Internet Exposure Damages Actor’s Career in China

A young former idol learns a hard lesson about careless security when his hard drive’s contents are posted.

Singer Britney Spears’ downward spiral has captivated American pop media for months. But over the last month, the Chinese-speaking world has been riveted by the antics of a Canadian-born actor named Edison Chen.

In late January, photos depicting Chen in the company of several famous Hong Kong actresses and singers began to surface on the Internet. Let me put this in context: Imagine photos of, say, Matthew McConaughey popping up on the Internet, showing him in various states of undress and sexual acts with, say, Alicia Keys, Kelly Clarkson and Kirsten Dunst.

While starring roles in amateur porn have helped to launched the careers of celebrities like Paris Hilton and Kim Kardashian, such appearances in Hong Kong and the rest of China are career killers. And for all the bluster that surrounds U.S. paparazzi, they are simply minnows compared to the sharks that circle Hong Kong Island.

A few days after the photos appeared, the Hong Kong Police made their first arrest. However, the photos kept coming. The first batch of over 400 was soon followed by another few hundred. In all, 1,300 pictures made their way onto Web sites, BBS and certainly into thousands of e-mail boxes around the region.

Even over the Spring Festival holiday — also known as Chinese New Year — traditionally a family holiday, Chinese media was dominated by coverage of the scandal.Net Fallout

The effect of the photos’ release immediate, huge and devastating, and attempts to contain it were futile. Gillian Chung of the squeaky-clean singing duo Twins, a former girlfriend of Chen’s, took the initial brunt of the media attention, as she was depicted in the early photo sets. She and Chen were also under contract to the same Hong Kong conglomerate, Emperor Entertainment Group. Twins’ endorsement deals, including for a Spring Festival TV campaign for Hong Kong Disneyland, immediately came under review. It was particularly hard on Chung, who had been the focus of a nude photo scandal two years ago, when a long-lensed peeping Tom photographed her semi-nude as she changed costume at a concert in Malaysia.

Chen escaped the heat by flying to the U.S. and his native Canada, returning to Hong Kong late last week. At a news conference, he announced that he would step back from the Hong Kong entertainment industry indefinitely, although he said he would honor all of his existing commitments that list has certainly dwindled — at least five companies that use Chen in their ads have said they would not renew his contracts.

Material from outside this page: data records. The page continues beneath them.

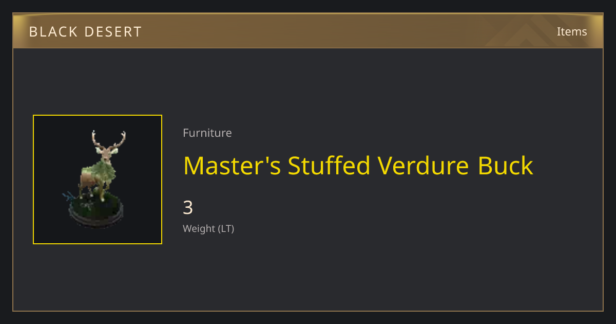Click the deer's head in the icon

pyautogui.click(x=105, y=152)
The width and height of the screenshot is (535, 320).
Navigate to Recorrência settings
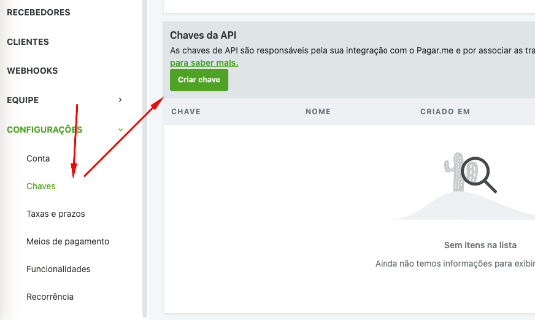point(50,297)

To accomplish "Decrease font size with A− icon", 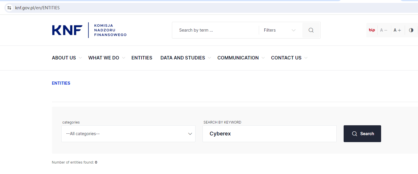I will (384, 30).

The vast majority of writing about the scandal has been in Chinese, but some English bloggers hip to the situation have used the medium to its fullest, producing some scintillating commentary from a media perspective a bit more saturated with celebrity sex scandals.

“Here’s a free piece of advice for you from your friendly neighborhood PR man: If you let a guy take digital nudie pix of you, sooner or later those pix are going to end up on the Internet. Not maybe. Not could be. Inevitably. The Internet is like a gravity well for nudity, and there is a 100 percent chance those pictures will end up there someday. Probably the week of your wedding,” wrote Beijing-based blogger ImageThief in a post titled “Let me tell ya about Edison Chen’s dirty photos.”

The entire incident could have been prevented if Chen had used a modicum of common sense in his approach to computer security. It wasn’t enough to be an easily recognizable media personality; he had to add to that a customized pink Apple laptop, on which he stored his handiwork. Last year, when said laptop needed repair, it went out for service with the photos on it. While both illegal and unethical, the tech who fixed it took the not-so-surprising action of copying the contents of Chen’s hard drive for his own personal perusal.

Take the blogger’s advice: “For people who must indulge in personal porn, Imagethief offers twowords: encrypted + files. It just ain’t that hard, even for troglodytes.”